Haplogroup I is a descendant (subclade) of haplogroup N1a1b and sibling of haplogroup N1a1b1 (Olivieri 2013). It is believed to have arisen somewhere in West Asia between 17,263 and 24,451 years before present (BP) (Behar 2012b), with coalescence age of 20.1 thousand years ago (Olivieri 2013). It has been suggested that its origin may be in Iran or more generally the Near East (Terreros 2011). It has diverged to at least seven distinct clades i.e. branches I1–I7, dated between 16–6.8 thousand years (Olivieri 2013). The hypothesis about its Near Eastern origin is based on the fact that all haplogroup I clades, especially those from Late Glacial period (I1, I4, I5, and I6), include mitogenomes from the Near East (Olivieri 2013). The age estimates and dispersal of some subclades (I1, I2’3, I5) are similar to those of major subclades of the mtDNA haplogroups J and T, indicating possible dispersal of the I haplogroup into Europe during the Late Glacial period (c. 18–12 kya) and postglacial period (c. 10–11 kya), several millennia before the European Neolithic period. Some subclades (I1a1, I2, I1c1, I3) show signs of the Neolithic diffusion of agriculture and pastoralism within Europe (Olivieri 2013).

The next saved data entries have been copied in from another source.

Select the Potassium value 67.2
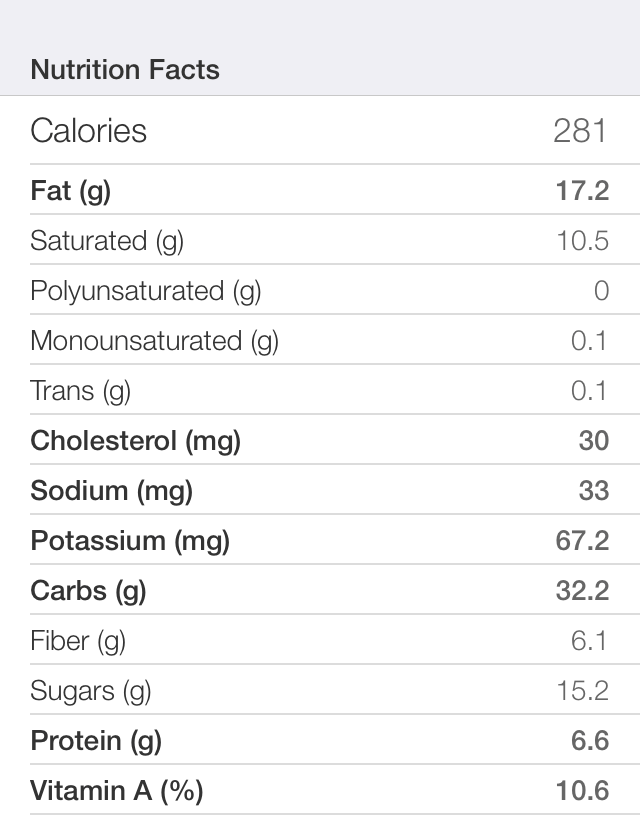Viewport: 640px width, 828px height. click(582, 541)
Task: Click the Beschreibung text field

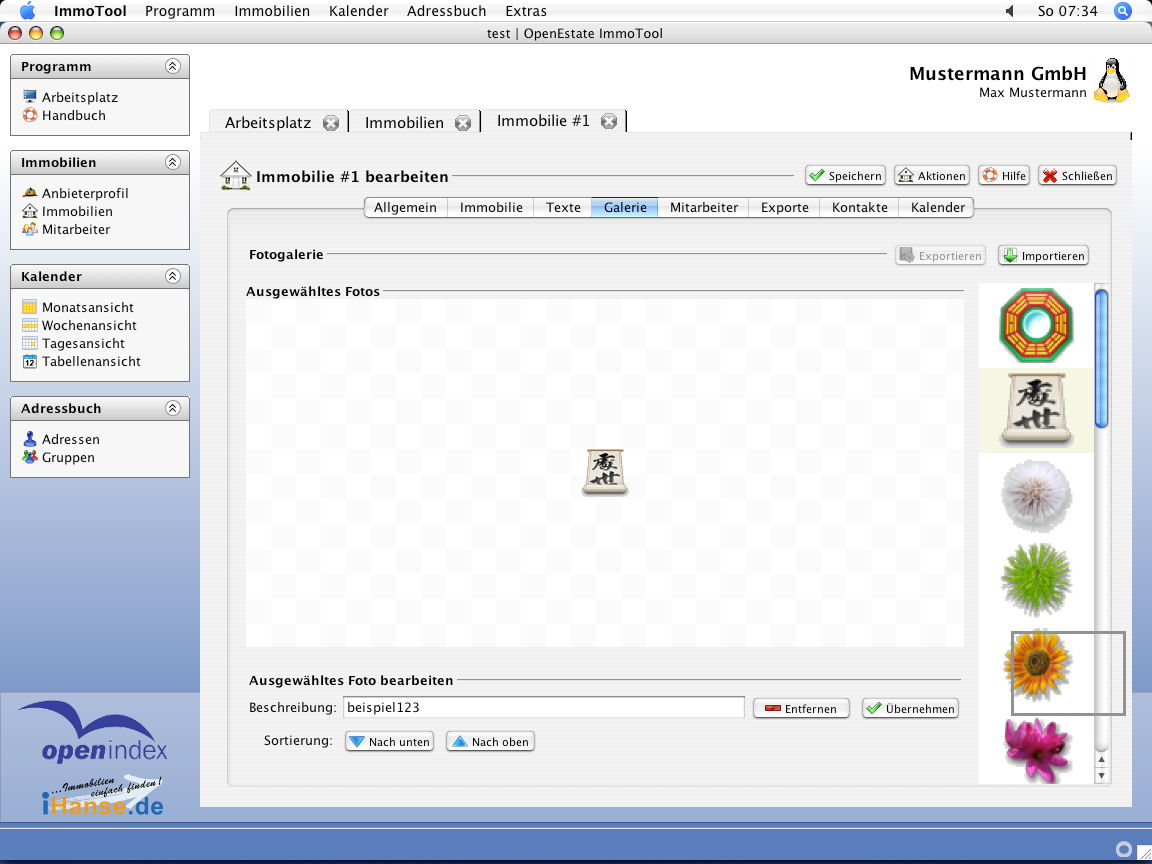Action: 543,708
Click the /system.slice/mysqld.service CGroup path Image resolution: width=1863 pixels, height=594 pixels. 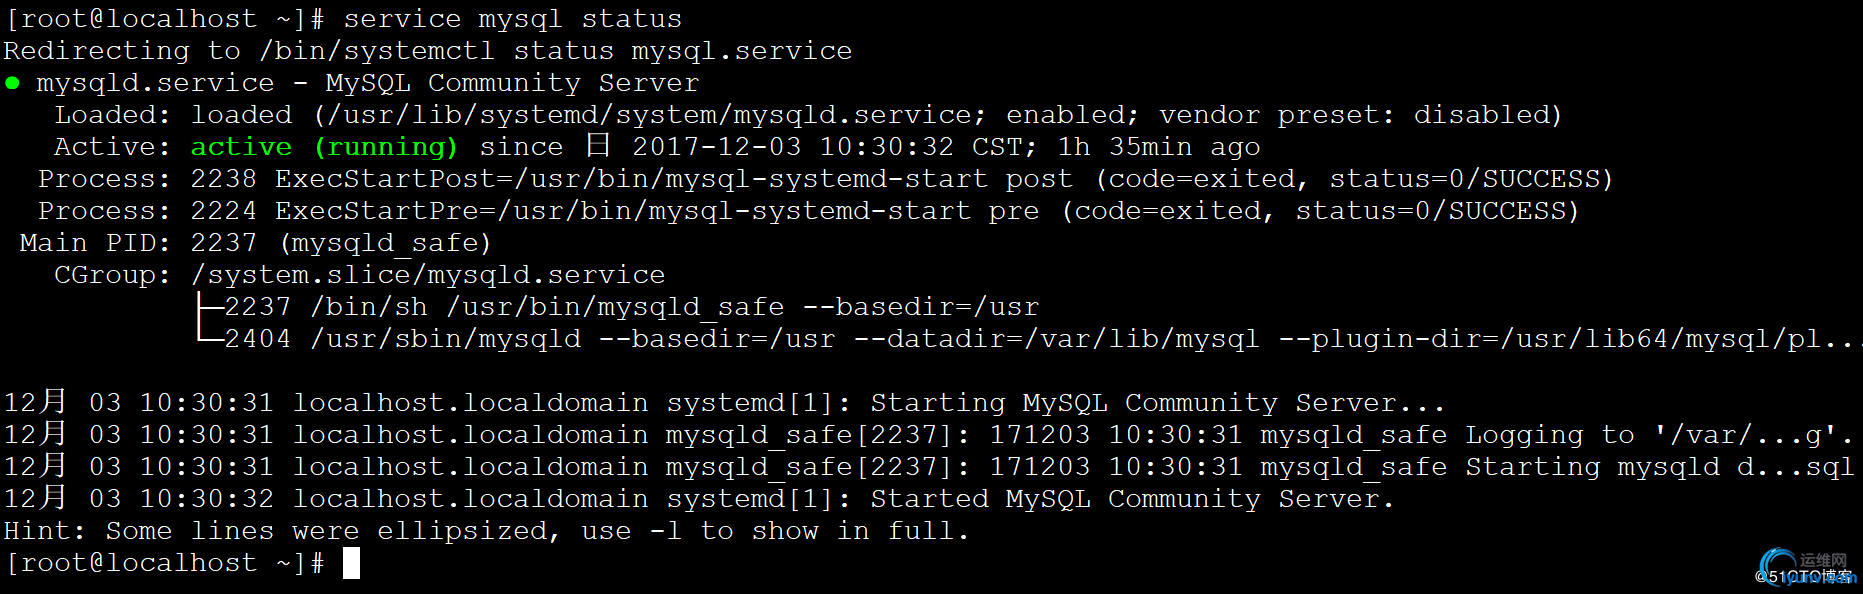pyautogui.click(x=428, y=275)
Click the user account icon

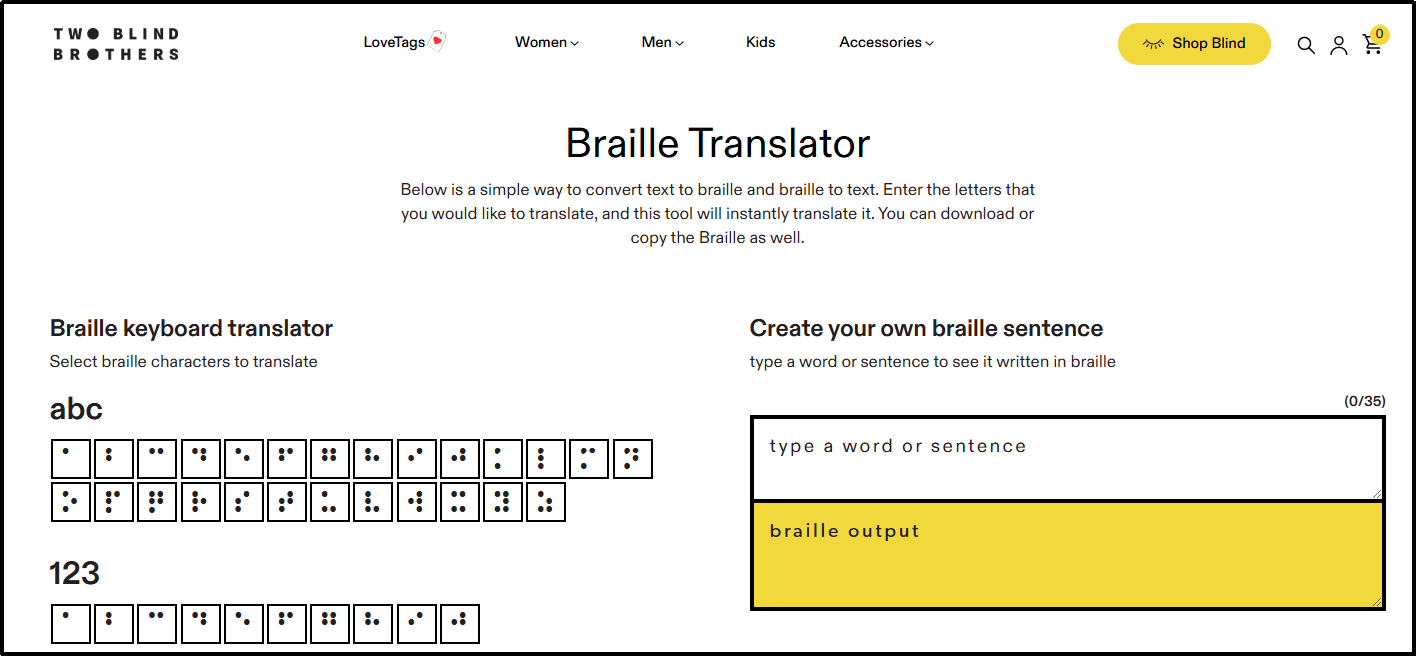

It is noteworthy that, with the exception of its northern neighbor Azerbaijan, Iran is the only population in which haplogroup I exhibits polymorphic levels. Also, a contour plot based on the regional phylogeographic distribution of the I haplogroup exhibits frequency clines consistent with an Iranian cradle ... Moreover, when compared with other populations in the region, those from the Levant (Iraq, Syria and Palestine) and the Arabian Peninsula (Oman and UAE) exhibit significantly lower proportions of I individuals ... this haplogroup has been detected in European groups (Krk, a tiny island off the coast of Croatia (11.3%), and Lemko, an isolate from the Carpathian Highlands (11.3%)) at comparable frequencies to those observed in the North Iranian population. However, the higher frequencies of the haplogroup within Europe are found in geographical isolates and are likely the result of founder effects and/or drift ... it is plausible that the high levels of haplogroup I present in Iran may be the result of a localized enrichment through the action of genetic drift or may signal geographical proximity to the location of origin.

Terreros 2011

A similar view puts more emphasis on the Persian Gulf region of the Near East (Fernandes 2012).

Haplogroup I ... dates to ~25 ka ago and is overall most frequent in Europe ..., but the facts that it has a frequency peak in the Gulf region and that its highest diversity values are in the Gulf, Anatolia, and southeast Europe suggest that its origin is most likely in the Near East and/or Arabia ...

Distribution

Projected frequencies of mtDNA haplogroup I

Haplogroup I is found at moderate to low frequencies in East Africa, Europe, West Asia and South Asia (Fernandes 2012). In addition to the confirmed seven clades, the rare basal/paraphyletic clade I* has been observed in three individuals; two from Somalia and one from Iran (Olivieri 2013).

Africa

The highest frequencies of mitochondrial haplogroup I observed so far appear in the Cushitic-speaking El Molo (23%) and Rendille (>17%) in northern Kenya (Castrì 2008). The clade is also found at comparable frequencies among the Soqotri (~22%).[1]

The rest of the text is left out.